Things You’ve Inherited From Your Mother
By Hollie Adams
NeWest Press
186 pages, $19.95
Reviewed by Traci Skuce
Form and how to tell the story are critical choices for a writer. Some might say the only choice. And in writing her first novel, Things You’ve Inherited From Your Mother, Hollie Adams has boldly tossed most first-novel conventions out the window.
Hollie Adams lives in Calgary where she completed her Ph.D. in English. She has been published in McSweeney’s Internet Tendency, Filling Station, The Antigonish Review and The Windsor Review. She was a finalist for the Broken Social Scene story contest organized by House of Anansi in 2013.
At the outset of Things You’ve Inherited From Your Mother we’re with our narrator, Carrie, and her mother at the hospital, in the last days before her mother dies. The relationship is strained and funny, Carrie’s mother demanding a specialty coffee, without dairy or soy: “Did she believe that if she drank cow’s milk now in the throes of one type of terminal cancer, she would also develop another type of terminal cancer? Did she think switching to almond milk would cure her incurable cancer?” Trying to make sense of this insufferable relationship prompts Carrie to write a self-help book: “A how-to self-help manual. For daughters dealing with their impossible dying mothers.”
But the book doesn’t explore the dealings with impossible mothers so much as explore the hilarity of a grief-induced breakdown. The writing is infused with puns and punctuated with a mish-mash of lists, surveys, pie charts, bold-faced trivia and useful facts about mice. In fact, the inventiveness is part of the novel’s charm. At one point, Carrie muses about cobbling together the book, deciding a “Choose Your Own Adventure” format might work best:
“Wouldn’t human existence be exponentially easier if for every scenario, a set of words would flash before your eyes offering you just two choices? A fifty-fifty chance to do the right thing, every time.”
Adams’ then proceeds to pepper the book with italicized choices, like: “Choose to go for a nighttime jog: turn to the last page of this book and then close the book because you have clearly chosen the wrong book.” Coupled with “Choose to go for a nighttime walk to the gelato shop two blocks away from your house: keep reading, this book is for you.”

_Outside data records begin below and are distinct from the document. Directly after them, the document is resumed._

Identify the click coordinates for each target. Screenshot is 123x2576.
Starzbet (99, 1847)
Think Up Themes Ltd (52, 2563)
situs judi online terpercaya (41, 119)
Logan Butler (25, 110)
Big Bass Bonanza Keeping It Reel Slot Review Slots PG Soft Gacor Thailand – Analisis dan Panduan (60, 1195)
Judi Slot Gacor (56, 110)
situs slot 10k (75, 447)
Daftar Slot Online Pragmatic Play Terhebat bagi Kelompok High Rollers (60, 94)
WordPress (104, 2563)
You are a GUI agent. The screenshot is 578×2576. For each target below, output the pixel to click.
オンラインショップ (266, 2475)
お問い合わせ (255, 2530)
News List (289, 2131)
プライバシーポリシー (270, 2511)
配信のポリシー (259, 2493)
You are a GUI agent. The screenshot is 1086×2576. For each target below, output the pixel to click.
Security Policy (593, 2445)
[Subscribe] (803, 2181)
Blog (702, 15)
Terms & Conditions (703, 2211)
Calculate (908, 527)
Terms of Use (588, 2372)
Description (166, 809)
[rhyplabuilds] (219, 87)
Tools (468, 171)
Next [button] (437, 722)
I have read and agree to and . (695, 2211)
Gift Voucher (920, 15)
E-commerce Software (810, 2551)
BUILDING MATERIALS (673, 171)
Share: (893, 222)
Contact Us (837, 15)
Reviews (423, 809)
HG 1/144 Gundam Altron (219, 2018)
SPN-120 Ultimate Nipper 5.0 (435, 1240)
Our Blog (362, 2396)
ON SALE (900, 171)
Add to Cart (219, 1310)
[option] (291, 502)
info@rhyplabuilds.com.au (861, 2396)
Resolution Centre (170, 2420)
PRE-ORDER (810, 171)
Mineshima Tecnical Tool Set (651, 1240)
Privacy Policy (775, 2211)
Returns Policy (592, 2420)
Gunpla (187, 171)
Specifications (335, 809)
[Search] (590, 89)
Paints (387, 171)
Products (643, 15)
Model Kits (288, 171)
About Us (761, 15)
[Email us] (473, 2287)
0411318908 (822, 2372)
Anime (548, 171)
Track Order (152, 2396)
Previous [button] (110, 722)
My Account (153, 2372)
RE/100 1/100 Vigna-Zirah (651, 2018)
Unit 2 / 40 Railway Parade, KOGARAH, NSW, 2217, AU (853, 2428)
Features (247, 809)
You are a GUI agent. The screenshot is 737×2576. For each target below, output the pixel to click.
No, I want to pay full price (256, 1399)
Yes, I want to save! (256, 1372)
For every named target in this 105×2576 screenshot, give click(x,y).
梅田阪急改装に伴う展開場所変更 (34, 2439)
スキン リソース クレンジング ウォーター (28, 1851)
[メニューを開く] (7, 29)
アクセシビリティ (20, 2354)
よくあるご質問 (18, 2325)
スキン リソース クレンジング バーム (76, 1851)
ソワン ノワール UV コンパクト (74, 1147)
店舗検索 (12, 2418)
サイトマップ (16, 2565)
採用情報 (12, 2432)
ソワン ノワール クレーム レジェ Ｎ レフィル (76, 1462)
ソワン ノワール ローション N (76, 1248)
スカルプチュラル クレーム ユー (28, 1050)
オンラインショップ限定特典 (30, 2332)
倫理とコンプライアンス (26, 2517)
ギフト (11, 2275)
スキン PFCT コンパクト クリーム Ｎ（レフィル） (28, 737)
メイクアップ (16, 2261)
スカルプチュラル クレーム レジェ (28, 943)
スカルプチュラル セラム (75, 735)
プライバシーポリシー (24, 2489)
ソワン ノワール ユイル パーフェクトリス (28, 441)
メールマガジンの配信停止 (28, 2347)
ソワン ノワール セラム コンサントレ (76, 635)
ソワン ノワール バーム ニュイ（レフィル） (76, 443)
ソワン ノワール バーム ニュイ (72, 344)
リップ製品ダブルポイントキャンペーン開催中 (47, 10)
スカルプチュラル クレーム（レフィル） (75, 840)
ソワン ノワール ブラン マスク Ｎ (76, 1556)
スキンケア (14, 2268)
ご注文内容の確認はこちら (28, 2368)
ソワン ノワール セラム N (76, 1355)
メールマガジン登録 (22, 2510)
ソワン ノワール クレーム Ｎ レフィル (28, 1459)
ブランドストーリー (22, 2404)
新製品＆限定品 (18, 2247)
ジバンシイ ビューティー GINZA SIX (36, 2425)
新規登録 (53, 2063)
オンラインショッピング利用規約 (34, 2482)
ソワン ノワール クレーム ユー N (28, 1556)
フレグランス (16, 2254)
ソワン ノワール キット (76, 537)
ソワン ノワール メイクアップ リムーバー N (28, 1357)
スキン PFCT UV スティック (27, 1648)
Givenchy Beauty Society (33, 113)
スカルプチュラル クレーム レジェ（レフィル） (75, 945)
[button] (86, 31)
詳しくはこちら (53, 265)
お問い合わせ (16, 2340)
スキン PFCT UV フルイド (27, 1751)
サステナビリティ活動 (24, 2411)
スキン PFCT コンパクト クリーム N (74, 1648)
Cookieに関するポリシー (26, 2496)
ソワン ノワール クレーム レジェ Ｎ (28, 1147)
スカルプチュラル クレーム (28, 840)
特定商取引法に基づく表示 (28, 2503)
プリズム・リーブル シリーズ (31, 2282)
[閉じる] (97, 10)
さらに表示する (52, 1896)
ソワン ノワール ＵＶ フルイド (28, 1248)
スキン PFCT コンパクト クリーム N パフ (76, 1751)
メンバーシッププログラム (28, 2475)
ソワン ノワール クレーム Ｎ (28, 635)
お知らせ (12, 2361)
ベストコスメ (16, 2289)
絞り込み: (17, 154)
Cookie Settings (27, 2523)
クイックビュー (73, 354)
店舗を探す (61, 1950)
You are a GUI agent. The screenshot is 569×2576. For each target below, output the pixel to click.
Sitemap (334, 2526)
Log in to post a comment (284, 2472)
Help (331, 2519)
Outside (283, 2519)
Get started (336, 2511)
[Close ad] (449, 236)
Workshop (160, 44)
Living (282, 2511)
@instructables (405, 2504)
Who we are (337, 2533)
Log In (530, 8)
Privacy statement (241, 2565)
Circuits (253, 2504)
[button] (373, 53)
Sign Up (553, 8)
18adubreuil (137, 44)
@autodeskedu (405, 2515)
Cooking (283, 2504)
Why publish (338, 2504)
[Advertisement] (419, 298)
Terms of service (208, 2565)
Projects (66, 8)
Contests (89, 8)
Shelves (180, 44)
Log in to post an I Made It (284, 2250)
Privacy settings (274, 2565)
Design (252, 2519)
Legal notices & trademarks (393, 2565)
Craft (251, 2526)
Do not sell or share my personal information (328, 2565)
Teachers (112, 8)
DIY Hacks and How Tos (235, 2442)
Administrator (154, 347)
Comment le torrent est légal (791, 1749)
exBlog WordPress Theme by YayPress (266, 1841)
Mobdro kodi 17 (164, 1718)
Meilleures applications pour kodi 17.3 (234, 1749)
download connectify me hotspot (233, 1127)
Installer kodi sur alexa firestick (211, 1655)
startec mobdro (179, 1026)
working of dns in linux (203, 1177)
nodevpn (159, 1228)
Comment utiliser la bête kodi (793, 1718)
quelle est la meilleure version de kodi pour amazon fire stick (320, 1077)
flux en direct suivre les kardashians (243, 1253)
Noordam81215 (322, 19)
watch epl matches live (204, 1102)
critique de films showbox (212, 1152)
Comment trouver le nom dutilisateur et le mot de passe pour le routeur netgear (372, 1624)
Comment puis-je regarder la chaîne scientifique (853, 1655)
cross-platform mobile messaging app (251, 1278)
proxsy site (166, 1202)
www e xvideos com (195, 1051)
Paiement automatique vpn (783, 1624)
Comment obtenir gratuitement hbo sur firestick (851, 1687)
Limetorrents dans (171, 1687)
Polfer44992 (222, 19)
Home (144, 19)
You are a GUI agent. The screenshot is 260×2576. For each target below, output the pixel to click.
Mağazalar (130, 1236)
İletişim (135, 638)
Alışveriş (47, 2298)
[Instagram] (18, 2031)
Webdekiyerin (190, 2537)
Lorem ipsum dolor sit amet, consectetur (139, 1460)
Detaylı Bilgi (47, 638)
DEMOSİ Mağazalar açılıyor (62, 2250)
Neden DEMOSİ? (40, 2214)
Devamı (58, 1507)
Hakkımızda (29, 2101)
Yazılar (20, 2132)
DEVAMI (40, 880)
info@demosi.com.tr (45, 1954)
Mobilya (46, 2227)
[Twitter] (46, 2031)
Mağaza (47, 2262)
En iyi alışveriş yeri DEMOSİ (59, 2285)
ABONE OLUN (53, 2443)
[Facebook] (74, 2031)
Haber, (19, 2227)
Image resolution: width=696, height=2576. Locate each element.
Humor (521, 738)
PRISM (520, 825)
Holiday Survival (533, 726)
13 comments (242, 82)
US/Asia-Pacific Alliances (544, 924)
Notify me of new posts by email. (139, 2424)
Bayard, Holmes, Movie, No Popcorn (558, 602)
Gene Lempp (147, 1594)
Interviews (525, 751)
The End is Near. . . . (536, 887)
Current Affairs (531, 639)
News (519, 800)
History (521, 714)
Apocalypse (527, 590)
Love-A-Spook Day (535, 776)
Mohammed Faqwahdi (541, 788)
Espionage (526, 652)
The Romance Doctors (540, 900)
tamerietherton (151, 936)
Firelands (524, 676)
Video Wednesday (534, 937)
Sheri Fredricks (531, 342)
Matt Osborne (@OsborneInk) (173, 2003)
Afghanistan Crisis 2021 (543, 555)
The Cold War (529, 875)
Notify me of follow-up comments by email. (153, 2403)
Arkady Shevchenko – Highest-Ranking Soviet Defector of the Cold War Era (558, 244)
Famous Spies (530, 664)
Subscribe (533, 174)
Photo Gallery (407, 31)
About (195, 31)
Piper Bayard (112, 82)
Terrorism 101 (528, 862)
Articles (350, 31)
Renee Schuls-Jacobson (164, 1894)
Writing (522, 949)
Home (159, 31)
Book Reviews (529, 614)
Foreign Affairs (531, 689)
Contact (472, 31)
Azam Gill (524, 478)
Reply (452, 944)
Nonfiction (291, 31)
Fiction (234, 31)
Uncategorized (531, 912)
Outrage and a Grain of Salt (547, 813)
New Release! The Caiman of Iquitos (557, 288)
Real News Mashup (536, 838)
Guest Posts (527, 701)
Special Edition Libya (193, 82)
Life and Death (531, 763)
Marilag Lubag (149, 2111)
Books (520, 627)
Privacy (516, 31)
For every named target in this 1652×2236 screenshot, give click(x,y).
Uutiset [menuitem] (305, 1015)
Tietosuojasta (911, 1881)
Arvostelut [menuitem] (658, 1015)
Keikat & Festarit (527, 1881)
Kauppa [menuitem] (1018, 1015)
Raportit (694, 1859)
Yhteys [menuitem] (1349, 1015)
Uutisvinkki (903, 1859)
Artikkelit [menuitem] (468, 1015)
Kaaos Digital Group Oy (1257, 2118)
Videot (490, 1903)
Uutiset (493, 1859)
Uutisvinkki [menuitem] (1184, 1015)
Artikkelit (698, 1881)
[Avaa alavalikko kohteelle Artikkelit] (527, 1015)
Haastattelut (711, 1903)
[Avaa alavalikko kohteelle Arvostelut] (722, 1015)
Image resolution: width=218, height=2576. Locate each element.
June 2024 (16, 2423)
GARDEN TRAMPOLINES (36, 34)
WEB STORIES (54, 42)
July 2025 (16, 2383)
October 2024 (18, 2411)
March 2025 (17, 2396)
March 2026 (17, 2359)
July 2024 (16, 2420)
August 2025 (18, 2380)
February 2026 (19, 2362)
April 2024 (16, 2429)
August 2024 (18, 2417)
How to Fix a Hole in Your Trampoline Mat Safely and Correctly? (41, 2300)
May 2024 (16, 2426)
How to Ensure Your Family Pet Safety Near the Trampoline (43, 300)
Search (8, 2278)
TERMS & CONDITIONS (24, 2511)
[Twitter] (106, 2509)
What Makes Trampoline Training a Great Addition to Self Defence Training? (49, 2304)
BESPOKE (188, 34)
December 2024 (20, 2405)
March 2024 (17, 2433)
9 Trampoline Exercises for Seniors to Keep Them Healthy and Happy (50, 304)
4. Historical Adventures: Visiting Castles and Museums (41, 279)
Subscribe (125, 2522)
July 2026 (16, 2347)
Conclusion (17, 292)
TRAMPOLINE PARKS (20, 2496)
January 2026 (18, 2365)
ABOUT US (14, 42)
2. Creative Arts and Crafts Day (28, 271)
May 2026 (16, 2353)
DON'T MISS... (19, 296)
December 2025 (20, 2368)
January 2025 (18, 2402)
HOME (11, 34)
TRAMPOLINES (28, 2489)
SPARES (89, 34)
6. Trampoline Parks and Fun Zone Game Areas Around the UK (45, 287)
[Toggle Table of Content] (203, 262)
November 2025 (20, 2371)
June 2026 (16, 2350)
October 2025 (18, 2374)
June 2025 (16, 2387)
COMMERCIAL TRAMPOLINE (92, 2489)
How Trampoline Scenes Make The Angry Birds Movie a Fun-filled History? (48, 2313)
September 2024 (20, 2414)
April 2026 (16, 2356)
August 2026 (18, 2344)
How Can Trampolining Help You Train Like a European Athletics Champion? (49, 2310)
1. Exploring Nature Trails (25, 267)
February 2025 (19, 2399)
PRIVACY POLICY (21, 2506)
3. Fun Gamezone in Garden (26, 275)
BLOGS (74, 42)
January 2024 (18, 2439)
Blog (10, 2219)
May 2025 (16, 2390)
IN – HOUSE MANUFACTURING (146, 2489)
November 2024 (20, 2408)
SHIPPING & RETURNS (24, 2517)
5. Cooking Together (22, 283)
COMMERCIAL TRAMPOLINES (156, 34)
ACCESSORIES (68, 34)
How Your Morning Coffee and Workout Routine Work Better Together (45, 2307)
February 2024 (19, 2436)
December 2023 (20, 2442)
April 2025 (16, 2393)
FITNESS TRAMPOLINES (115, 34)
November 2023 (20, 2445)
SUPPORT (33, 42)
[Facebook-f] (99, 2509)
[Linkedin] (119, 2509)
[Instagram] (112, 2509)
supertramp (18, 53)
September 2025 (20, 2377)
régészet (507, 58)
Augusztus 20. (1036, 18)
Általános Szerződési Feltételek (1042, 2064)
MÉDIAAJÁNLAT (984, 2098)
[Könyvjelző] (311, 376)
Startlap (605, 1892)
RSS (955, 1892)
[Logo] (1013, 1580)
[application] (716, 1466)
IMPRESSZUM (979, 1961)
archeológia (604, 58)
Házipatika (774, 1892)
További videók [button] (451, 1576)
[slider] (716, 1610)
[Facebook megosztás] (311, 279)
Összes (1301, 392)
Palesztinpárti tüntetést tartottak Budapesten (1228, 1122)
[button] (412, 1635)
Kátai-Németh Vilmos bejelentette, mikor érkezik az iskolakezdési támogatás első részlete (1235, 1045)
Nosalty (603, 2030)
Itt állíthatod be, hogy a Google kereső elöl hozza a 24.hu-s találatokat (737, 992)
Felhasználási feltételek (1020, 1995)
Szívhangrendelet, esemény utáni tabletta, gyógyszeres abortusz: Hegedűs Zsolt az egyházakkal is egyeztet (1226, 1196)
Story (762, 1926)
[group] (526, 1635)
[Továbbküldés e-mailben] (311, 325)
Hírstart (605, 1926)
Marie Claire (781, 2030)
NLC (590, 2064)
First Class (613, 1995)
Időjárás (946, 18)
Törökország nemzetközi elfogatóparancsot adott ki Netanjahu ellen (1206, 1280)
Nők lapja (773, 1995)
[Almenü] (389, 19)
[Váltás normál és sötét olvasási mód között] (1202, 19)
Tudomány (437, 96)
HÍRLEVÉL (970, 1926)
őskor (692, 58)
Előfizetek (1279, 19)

The biggest convention-breaker Adams uses is a second person narrator. This point of view has its drawbacks, calling immediate attention to itself and implicating the reader. On one hand, though, it works for this particular story because Carrie refuses to face her grief; the use of second person burying Carrie further beneath the rubble of her denial.
However, Carrie is also an “unlikeable” character. In the middle of her nervous breakdown, she’s constantly making poor choices. Like the Madonna-From-the-Eighties outfit she wears to her mother’s funeral. Or lying to her family about losing her job. Or not telling her sixteen year old daughter the truth about her father. Lies get heaped one on top of the other—she blurts out a marriage proposal to her boyfriend to cover up her lie about not working, suggests a trip to Disney World to avoid telling her daughter about the engagement—and, after a while, I grew tired of identifying with Carrie. Instead of loathsome in a compelling way, she became, well, just annoying.
While there are times Adams is downright funny, the strength of the story comes in the flashback scenes in relationship with her mother. The fact that Carrie got pregnant at seventeen, concealed it for seven months. The fact that Carrie’s mother took care of that baby while Carrie went off to college. But these moments are doled out in too-small doses and I didn’t get enough information to appreciate Carrie’s human complexities. Instead she’s mostly there for the sake of the joke. Which always, it seems, is on her.
Traci Skuce is a writer based in the Comox Valley. She recently completed her MFA at Pacific University, Oregon.